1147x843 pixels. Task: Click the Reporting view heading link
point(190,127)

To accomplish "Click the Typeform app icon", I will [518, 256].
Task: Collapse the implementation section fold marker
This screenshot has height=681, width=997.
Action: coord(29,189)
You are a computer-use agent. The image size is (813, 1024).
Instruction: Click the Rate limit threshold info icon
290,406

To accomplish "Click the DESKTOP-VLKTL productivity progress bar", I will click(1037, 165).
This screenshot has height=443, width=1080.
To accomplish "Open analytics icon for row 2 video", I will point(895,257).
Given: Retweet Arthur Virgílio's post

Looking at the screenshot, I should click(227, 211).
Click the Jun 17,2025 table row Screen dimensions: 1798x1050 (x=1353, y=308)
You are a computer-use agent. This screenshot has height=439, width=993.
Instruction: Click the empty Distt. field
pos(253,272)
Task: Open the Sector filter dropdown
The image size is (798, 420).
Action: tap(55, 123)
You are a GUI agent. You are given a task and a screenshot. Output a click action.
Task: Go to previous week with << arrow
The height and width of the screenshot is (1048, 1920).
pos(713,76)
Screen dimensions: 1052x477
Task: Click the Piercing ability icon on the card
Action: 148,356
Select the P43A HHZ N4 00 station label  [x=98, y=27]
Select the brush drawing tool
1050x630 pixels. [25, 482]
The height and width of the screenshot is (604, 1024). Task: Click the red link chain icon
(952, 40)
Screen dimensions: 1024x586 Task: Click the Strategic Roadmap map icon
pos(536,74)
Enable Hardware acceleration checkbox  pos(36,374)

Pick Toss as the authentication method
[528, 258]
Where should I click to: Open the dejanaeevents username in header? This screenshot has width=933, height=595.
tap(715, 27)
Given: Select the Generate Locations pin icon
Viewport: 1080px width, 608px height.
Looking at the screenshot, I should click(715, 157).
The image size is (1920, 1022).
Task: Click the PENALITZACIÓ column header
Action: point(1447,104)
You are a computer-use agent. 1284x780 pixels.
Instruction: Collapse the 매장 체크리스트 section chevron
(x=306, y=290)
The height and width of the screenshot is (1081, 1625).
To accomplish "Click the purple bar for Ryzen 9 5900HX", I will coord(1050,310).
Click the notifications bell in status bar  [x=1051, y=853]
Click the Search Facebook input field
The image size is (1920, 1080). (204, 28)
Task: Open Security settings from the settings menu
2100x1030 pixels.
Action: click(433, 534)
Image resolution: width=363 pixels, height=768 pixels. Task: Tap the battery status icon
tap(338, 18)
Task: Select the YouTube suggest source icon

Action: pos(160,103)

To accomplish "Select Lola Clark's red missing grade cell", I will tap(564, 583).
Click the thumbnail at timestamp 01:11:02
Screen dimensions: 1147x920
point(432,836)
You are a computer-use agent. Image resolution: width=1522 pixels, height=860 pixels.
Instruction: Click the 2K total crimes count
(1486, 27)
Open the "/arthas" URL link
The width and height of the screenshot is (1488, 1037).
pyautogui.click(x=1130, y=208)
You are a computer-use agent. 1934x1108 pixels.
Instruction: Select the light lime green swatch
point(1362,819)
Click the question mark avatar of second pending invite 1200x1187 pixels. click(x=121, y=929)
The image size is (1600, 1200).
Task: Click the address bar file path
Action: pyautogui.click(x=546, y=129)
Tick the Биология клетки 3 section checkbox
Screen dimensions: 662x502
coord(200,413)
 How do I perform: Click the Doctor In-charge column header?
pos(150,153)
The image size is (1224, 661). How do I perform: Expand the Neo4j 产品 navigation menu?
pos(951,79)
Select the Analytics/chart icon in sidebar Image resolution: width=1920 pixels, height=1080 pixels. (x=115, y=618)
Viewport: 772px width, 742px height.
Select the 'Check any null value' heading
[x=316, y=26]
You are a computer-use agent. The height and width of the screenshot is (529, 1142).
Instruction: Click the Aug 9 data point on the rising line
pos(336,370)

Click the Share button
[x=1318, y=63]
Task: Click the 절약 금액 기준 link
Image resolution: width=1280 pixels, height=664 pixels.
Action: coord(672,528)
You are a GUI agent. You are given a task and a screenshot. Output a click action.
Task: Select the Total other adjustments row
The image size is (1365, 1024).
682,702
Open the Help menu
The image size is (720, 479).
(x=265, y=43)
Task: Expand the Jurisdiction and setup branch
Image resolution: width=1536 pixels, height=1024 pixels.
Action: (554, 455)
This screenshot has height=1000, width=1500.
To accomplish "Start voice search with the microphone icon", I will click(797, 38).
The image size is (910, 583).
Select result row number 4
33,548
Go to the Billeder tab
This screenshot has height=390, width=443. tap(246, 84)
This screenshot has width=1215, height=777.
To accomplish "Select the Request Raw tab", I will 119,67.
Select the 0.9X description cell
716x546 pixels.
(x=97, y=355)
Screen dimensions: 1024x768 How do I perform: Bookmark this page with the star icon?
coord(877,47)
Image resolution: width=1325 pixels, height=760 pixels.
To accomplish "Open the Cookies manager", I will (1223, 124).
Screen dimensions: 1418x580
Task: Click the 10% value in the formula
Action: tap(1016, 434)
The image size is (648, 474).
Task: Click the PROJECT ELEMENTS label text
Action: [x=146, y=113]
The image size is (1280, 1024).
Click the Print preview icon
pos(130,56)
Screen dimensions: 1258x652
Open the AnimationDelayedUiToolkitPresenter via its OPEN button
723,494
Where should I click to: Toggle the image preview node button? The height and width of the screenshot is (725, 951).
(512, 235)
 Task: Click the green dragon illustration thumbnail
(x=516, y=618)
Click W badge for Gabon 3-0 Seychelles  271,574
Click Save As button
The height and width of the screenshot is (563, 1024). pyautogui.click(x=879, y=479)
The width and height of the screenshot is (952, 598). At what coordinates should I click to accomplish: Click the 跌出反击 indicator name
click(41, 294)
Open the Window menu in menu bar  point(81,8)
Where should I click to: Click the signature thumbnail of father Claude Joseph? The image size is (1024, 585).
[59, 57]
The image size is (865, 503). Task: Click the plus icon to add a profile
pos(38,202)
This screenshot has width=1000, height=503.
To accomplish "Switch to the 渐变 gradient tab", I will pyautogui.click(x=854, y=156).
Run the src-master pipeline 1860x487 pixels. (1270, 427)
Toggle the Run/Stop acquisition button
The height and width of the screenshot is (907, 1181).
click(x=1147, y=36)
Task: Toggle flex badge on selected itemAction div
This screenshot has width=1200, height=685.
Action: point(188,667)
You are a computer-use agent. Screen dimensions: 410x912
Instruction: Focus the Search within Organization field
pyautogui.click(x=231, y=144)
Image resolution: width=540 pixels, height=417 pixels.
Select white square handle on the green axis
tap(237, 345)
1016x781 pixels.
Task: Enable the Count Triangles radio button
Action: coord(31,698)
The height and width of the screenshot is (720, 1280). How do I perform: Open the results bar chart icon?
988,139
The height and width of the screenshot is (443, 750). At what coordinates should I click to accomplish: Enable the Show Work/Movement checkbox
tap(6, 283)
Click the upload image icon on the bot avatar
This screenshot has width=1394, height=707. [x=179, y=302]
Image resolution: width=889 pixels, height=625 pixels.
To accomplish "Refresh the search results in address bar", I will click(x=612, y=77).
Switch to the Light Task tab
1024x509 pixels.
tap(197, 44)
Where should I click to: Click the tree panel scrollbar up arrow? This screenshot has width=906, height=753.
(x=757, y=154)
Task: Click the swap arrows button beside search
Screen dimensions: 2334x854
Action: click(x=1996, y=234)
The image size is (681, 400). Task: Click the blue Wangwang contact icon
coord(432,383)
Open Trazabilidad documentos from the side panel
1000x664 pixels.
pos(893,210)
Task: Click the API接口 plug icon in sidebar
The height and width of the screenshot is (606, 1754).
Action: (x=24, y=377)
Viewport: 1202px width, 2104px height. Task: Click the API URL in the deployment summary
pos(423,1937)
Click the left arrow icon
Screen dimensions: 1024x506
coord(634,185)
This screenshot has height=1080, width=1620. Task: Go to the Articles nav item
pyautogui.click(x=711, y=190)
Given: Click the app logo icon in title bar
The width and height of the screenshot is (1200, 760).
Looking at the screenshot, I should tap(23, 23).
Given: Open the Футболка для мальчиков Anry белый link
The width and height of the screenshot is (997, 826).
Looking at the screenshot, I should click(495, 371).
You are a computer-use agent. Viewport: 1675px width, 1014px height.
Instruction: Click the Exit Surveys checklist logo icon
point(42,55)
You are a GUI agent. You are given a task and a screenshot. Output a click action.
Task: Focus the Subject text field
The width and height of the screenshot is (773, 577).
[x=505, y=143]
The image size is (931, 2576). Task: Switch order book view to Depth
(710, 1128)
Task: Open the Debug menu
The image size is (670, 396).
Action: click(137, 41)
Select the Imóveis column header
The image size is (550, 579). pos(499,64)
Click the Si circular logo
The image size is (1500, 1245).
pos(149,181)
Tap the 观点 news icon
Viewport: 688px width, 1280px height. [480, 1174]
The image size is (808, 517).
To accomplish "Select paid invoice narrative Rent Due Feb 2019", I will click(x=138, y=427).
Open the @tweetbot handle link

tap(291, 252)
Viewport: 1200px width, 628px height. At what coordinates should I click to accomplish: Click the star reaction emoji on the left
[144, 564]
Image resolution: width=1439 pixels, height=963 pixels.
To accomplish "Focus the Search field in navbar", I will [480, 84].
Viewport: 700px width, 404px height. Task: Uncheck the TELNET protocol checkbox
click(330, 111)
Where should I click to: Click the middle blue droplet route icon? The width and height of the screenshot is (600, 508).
------------------------------------------------
Directions for this task:
In the entries above, find the line with "Click the Search Facebook input field" and the line with "Viewport: 772px width, 742px height.", then set down exactly those two and every line between them, nothing else.

Result for this task:
Click the Search Facebook input field
The image size is (1920, 1080). (204, 28)
Task: Open Security settings from the settings menu
2100x1030 pixels.
Action: click(433, 534)
Image resolution: width=363 pixels, height=768 pixels. Task: Tap the battery status icon
tap(338, 18)
Task: Select the YouTube suggest source icon

Action: pos(160,103)

To accomplish "Select Lola Clark's red missing grade cell", I will tap(564, 583).
Click the thumbnail at timestamp 01:11:02
Screen dimensions: 1147x920
point(432,836)
You are a computer-use agent. Image resolution: width=1522 pixels, height=860 pixels.
Instruction: Click the 2K total crimes count
(1486, 27)
Open the "/arthas" URL link
The width and height of the screenshot is (1488, 1037).
pyautogui.click(x=1130, y=208)
You are a computer-use agent. 1934x1108 pixels.
Instruction: Select the light lime green swatch
point(1362,819)
Click the question mark avatar of second pending invite 1200x1187 pixels. click(x=121, y=929)
The image size is (1600, 1200).
Task: Click the address bar file path
Action: pyautogui.click(x=546, y=129)
Tick the Биология клетки 3 section checkbox
Screen dimensions: 662x502
coord(200,413)
 How do I perform: Click the Doctor In-charge column header?
pos(150,153)
The image size is (1224, 661). How do I perform: Expand the Neo4j 产品 navigation menu?
pos(951,79)
Select the Analytics/chart icon in sidebar Image resolution: width=1920 pixels, height=1080 pixels. (x=115, y=618)
Viewport: 772px width, 742px height.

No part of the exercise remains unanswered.